初恋/疾風怒濤篇

ビートルズ来日公演に行ったふたりは秋の千葉の海岸で夕日の沈みゆく姿を見ながらファーストキスを交わした。そして四月には大学生になった。このときぼくがyに入学祝いに何を贈ったのか、いまとなってはなにも覚えていない。ただぼくがyからプレゼントされた物だけは良く覚えている。それは「印鑑」だった。yは『大学生になるとなにかと印鑑を使うようになるのよ、これからの必需品よ。私だと思って大事にして。』と言った。そしてこの言葉はその予言どおりになった。その印鑑は現在もぼくの普通預金の印鑑として活躍している。

yは四谷にある大学の外国語学部のスペイン語科に入った。フランス語っていう柄ではないしーとか言いながら…。

そのころの大学は学園紛争で大荒れだった。東大医学部に端を発した大学紛争は日大使途不明金問題などで大きく規模を膨らませながら全国的に荒れ狂った。

ベ平連活動も交えたりしながら、それでもyもぼくもノンポリで四年間を過ごし、yは卒業と同時にスペイン語を活かして旅行会社に勤めた。ぼくはまだそのとき大学三年生になったばかりだった。

波乱はその年に起こった。富裕なスペイン人家族一家を京都に案内したyは清水寺産寧坂のところで年上の男に声をかけられ、その夜、バーで飲んだと言った。初めて大人の男とデートして、まだ学生だったぼくにはない魅力を感じたと言った。ぼくはぼくで勉強が忙しかったし、二人のなかは徐々に遠ざかっていった。

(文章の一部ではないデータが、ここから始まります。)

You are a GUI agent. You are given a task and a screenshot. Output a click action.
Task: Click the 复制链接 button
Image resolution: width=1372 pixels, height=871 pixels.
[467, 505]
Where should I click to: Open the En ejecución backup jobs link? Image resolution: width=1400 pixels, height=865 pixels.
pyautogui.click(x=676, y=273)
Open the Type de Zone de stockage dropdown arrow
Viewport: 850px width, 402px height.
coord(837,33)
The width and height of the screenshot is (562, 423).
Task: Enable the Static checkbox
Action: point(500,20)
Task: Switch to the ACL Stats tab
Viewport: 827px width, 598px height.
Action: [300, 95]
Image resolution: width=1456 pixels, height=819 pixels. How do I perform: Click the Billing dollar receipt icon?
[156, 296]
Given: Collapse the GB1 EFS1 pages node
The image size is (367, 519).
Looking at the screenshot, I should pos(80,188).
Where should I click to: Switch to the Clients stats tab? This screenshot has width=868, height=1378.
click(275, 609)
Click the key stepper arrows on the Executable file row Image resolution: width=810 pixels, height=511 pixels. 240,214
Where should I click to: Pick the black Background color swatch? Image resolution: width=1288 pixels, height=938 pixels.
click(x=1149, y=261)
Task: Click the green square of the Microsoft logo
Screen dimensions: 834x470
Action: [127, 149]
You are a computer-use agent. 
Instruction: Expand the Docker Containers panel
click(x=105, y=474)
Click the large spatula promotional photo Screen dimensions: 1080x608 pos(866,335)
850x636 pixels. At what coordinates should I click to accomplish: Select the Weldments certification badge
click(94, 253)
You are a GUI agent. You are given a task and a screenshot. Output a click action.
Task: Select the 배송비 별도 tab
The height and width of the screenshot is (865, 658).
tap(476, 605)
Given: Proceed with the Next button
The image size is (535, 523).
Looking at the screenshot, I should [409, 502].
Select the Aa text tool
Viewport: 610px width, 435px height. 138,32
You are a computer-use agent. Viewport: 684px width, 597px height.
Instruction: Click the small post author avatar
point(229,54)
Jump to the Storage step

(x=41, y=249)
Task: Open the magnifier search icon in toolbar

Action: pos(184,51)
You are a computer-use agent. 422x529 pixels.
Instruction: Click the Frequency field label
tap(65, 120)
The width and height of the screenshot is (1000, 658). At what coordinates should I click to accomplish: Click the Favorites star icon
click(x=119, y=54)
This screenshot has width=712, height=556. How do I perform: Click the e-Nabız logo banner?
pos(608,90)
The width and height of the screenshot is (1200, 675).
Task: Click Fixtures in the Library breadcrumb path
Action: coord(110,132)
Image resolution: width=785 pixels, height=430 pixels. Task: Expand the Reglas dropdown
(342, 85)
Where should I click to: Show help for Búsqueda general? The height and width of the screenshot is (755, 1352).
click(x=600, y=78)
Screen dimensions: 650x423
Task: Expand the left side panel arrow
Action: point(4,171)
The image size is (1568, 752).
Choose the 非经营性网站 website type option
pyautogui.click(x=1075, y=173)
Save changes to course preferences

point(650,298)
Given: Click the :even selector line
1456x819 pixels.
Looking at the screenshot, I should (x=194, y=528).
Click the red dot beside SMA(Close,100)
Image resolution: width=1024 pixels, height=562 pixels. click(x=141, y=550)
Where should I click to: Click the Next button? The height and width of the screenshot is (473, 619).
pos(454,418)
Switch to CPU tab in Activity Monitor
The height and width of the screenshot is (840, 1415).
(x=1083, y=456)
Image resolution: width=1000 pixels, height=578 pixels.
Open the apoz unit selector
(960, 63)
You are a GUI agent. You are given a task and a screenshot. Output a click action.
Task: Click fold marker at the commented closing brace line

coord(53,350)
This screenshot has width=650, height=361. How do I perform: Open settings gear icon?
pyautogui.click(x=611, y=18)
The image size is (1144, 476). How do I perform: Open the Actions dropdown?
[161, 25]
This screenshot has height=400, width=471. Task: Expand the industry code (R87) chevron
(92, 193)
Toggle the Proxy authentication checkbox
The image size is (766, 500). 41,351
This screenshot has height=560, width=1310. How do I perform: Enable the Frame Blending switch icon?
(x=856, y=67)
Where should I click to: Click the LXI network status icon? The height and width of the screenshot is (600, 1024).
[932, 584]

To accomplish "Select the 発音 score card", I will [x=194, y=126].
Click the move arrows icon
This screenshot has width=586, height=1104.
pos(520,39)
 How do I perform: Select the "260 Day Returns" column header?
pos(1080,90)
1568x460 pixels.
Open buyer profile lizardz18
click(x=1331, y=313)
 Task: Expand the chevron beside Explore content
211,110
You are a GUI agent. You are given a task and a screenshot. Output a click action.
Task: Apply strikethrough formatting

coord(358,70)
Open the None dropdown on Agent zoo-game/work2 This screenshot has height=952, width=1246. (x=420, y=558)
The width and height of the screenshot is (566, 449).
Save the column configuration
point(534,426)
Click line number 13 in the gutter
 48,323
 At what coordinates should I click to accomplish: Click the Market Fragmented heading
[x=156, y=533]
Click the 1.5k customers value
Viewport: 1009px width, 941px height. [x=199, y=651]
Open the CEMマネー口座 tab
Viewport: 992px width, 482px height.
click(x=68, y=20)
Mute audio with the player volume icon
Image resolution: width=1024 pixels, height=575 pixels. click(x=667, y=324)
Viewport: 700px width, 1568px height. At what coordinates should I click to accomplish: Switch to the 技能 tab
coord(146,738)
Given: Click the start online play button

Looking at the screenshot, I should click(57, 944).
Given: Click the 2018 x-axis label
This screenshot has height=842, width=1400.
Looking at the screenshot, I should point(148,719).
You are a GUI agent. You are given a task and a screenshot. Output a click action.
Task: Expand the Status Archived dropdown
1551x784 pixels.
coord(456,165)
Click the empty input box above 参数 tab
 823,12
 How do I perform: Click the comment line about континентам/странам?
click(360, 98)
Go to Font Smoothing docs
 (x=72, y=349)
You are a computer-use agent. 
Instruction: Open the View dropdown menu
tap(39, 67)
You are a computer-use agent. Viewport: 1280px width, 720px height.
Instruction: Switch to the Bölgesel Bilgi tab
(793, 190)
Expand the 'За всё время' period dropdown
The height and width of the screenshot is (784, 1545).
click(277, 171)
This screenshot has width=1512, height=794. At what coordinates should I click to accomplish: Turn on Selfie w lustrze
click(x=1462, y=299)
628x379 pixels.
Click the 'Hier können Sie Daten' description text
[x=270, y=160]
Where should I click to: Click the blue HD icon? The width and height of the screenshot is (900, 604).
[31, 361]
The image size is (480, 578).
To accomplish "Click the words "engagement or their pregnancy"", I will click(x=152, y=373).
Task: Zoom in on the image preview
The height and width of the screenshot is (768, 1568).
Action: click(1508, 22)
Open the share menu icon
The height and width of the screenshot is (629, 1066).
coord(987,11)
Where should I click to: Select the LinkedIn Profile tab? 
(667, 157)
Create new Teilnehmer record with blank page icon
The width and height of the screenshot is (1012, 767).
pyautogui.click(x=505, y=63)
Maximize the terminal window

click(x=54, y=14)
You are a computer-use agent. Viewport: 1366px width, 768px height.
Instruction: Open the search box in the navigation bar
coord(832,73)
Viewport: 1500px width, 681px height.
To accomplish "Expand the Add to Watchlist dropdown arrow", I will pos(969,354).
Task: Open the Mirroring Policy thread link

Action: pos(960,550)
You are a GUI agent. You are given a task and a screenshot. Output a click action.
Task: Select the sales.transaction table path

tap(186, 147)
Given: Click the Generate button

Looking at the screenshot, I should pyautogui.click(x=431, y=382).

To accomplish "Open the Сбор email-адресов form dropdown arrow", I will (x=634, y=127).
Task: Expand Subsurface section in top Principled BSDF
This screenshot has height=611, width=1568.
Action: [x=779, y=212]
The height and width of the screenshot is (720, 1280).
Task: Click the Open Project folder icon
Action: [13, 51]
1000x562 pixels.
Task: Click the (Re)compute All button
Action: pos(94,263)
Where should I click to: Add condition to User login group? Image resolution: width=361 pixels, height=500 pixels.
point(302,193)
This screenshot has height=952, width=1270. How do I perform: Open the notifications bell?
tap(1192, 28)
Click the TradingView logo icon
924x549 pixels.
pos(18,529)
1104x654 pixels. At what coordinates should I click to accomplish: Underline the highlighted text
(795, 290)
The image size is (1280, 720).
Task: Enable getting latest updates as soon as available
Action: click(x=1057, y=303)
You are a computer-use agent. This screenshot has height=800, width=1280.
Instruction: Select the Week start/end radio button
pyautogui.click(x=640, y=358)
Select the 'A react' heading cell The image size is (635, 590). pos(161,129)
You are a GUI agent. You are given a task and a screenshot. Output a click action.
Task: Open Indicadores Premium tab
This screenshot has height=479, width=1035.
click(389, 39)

翌1972年の2月におきた「浅間山荘事件」で、いよいよ機動隊が突入するということで大きな鉄アレイが放たれる直前の一瞬の静寂のなかでで固唾を飲んでテレビ画面に見入っている時にけたたましく電話のベルが鳴った。
yからだった。
yはいつもの声にやや緊張感をにじませながらこう言った、『元気?』と。